Prologue
ETHAN
The front door of the farmhouse slams behind me.
“Brandon, you ready to head out?” I call up the stairs.
There’s a muffled grunt from upstairs.
Melissa sits on the island, her hair pulled back and tucked under a simple blue ball cap that coordinates well with her brown glasses and gray hoodie. She glances up as I walk deeper into the house, not bothering to toe off my boots.
They’re mostly clean.
She eyes them, her lips pursing, but doesn’t say anything.
“Hey, Mel,” I say, wrapping an arm around her shoulders and pulling her into my side. She hums, loosing a deep breath. “How was your trip?”
“Good. Denver is always pretty, especially the mountains,” she says. “We got to see Vail, and I’ve never seen it not buried in six feet of snow. I think it’s even more impressive with the aspens full of leaves.”
Her voice slowly lightens the more she says, and she smiles, just a little. I high-five myself. She hasn’t smiled much recently,not since her dad died in May, right during her last round of finals in college. Without any more comment, she picks up her breakfast and dumps it in the trash, loading her dishes into the lower level of the dishwasher. Once the kitchen is tidied, she blows out a breath.
“I’m going to take Lizzie for a ride, I think,” she says, though I’m nearly positive she isn’t really talking to me. After a minute, she nods. “Yes. A ride will help.”
“Be careful. That fire’s burning hot right now, and today’s winds might send it over the ridge.”
Caleb had made sure I wasn’t going to be moving any cattle over Fool’s Bluff today because of it.
She glances over her shoulder, a rueful smile gracing her lips. “Brandon should be down any minute.”
And she disappears out the sliding door that leads to the backyard—and the detached garage.
I glance around the kitchen, trying to keep myself occupied while I wait for Brandon. A piece of paper catches my attention, the black flowing script standing out in the rustic-leaning home.

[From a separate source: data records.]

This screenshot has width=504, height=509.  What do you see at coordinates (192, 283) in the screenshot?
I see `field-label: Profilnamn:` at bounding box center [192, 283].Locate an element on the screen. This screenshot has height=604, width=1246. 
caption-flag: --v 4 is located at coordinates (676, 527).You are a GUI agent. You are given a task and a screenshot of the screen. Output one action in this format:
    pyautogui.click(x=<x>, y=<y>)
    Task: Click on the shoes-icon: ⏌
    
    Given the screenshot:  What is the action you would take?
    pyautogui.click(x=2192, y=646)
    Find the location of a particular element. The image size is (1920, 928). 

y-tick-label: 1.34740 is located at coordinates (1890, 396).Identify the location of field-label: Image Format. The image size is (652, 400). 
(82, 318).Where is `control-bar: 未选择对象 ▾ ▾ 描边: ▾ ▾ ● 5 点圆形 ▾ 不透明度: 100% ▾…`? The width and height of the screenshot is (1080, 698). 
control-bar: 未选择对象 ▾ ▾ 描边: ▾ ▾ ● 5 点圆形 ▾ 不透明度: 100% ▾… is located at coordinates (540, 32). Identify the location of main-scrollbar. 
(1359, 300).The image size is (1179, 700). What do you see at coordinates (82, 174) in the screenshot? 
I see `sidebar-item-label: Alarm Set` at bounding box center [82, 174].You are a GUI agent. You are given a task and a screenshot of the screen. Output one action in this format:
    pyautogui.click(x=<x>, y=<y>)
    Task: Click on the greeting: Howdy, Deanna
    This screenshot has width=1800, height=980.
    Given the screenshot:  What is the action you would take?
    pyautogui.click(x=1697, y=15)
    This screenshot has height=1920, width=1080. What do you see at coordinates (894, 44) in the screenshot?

I take a step closer until I can read what it says, and then I wish I had just let my curiosity lie for once.
Brielle Jones and Brett Ashford request your presence to celebrate their love in a wedding…
I turn around, trying to get the damn words to scrub from my mind.
It’s been three fucking years. Of course she’d have moved on.
Thatthinginside me rumbles its disapproval, its possessiveness still an overwhelming wave all these years later. It didn’t make any sense. It was a simple summer fling, something that had been doomed from the moment it began. And I’d been the one to make sure it didn’t turn into some half-assed long distance abomination that fizzled after two months. No, there’s no reason for my breath to catch and my stomach todrop out at the thought of her fucking someone else—knotting someone else. And so I shove it all down until I can hardly feel it.
Brandon comes down the stairs at last, dressed similarly to me, a worn flannel overlaying a simple white T-shirt and faded dark wash jeans that have seen better days. His boots are even more worn, but he doesn’t mind. Not much is more comfortable when you’re in the saddle for ten hours moving cattle than the worn boots you’ve spent the last four seasons breaking in.
As we head out the same door as Melissa, he tucks his hands into his pockets and looks out over the mountains. There’s just a bare layer of snow coating the highest peaks, the spring runoff well and truly finished. Not that there had been all that much. Caleb had been gone the last five weeks, fighting multiple fires across Wyoming and Montana. He’d even been called in to help with a nasty one running along the Canadian border in Washington.
“You think about it?” Brandon asks, not looking at me. He grabs Phoebe’s saddle and heads toward her stall.
My stomach clenches, but I shove that reaction down, too. She’d moved on. So could I.
I nod and grab Martini’s bridle. “Let’s do it. If we get the paperwork done by the end of the summer, we could be at the October gala.”
His shoulders relax. “Think we’ll get matched the first time?”
I shrug, focusing on getting Martini ready for the hard day ahead.
“Yeah, probably not. I think I read somewhere that the average pack takes three galas to match. But that still puts us before next year’s fire season, so at least Caleb won’t be up a creek.”
Brandon continues on about the Council and our registering as a pack. I keep my mouth shut, not willing to ruin his good mood or hopeful disposition.